Le 26 novembre, Têtu le désigne « personnalité de l’année ». Le sacre plutôt. Car, pour fêter ça, le magazine LGBT en fait sa couverture sous les traits d’une Madone. Après le roi, la reine. Normal puisque Bilal Hassani pulvérise la frontière entre les sexes. La chose aurait pu s’arrêter là. Mais Têtu – dont l’audience est confidentielle – veut marquer le coup via une campagne d’affichage dans le métro et les gares. Et là, le magazine se retrouve dans une bien curieuse posture :
LCI raconte : « Bilal Hassani, le finaliste de "Danse avec les stars", pose en Une d’un numéro événement habillé en Madone. L’auréole, les doigts levés, le regard tourné vers le ciel… Une atmosphère mystique non règlementaire, selon Mediatransports. La société, qui gère l’espace publicitaire de la RATP et de la SNCF, a en effet retoqué le visuel en question. »

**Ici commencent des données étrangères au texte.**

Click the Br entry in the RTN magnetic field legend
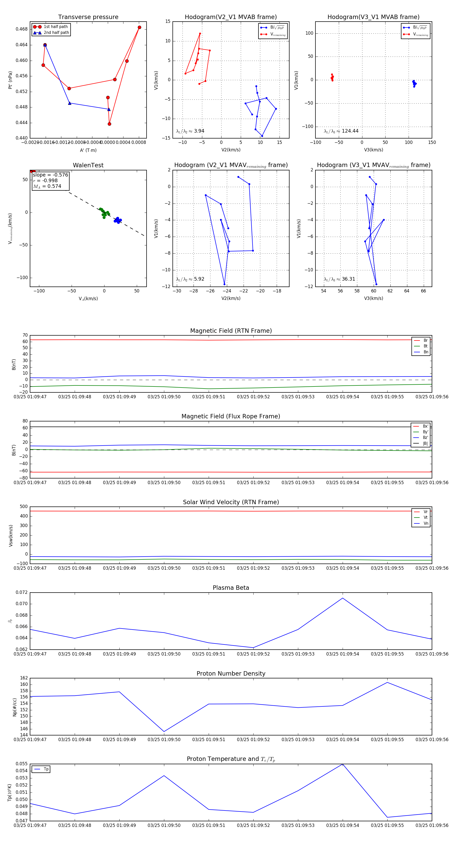 (421, 340)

Le plus cocasse, c’est que Têtu est éconduit pour prosélytisme religieux, catholique en l’occurrence ! La mise en scène est jugée « confessionnelle ». « Dans nos contrats avec les opérateurs de transports et en l’espèce la SNCF et la RATP, il nous est impossible d’afficher des visuels où sont présentes des références religieuses », argumente la régie dans Arrêt sur images, à l’origine de cette révélation. Ce veto rappelle le refus essuyé en 2015 par Les Prêtres, le trio musical monté par Mgr Jean-Michel di Falco, alors évêque de Gap. La régie publicitaire de la RATP avait demandé que la mention « au bénéfice des chrétiens d'Orient » ne figurât point sur l’affiche annonçant leur venue à l’Olympia.
De quoi, dans cette histoire, Bilal Hassani est-il le nom ? Pas du prosélytisme religieux. L’argument « confessionnel » est un prétexte. Á l’approche de Noël, la régie ne veut pas offrir à la militance catholique une occasion de se victimiser et de se ranger sous l’étendard zemmourien. Á Villepinte, le candidat promit de « chasser des classes de nos enfants le pédagogisme, l'islamo-gauchisme et l'idéologie LGBT », un thème récurrent de ses ouvrages.
L’autre hypothèse serait que Mediatransports n’ait pas compris le sens de cette affiche. Pourtant, que la Madone fasse l’objet d’un détournement ne fait aucun doute. En êtes-vous si sûr ? Car s’agit-il d’une Madone ? Photographié par Christopher Barraja et habillé par Simon Pylyser, Bilal Hassani apparaît auréolé, les cheveux longs, dans une forme de représentation christique. Cet effet, semble-t-il, n’était pas recherché au départ, précisa Thomas Vampouille, rédacteur en chef de Têtu, invité de Touche pas à mon poste. « Au début, on était parti sur une représentation de Marie. Finalement, beaucoup l'ont pris pour Jésus, pour cette ambiguïté, qui lui va très bien », ajouta-t-il.
L'iconographie chrétienne fascine toujours, et ce n'est pas le moindre des paradoxes du moment. Elle dit quelque chose de pur, d'inaltérable, fait pour grandir l'âme. Tant qu'on la parodie, c'est qu'elle existe. Censurer la pop culture qui la détourne ou la parasite, ce serait censurer la culture qui sous-tend aussi la foi. Sur cette affiche, Bilal Hassani éloigne-t-il ou rapproche-t-il de Dieu l'œil qui le regarde ? On conviendra au moins qu'il le questionne.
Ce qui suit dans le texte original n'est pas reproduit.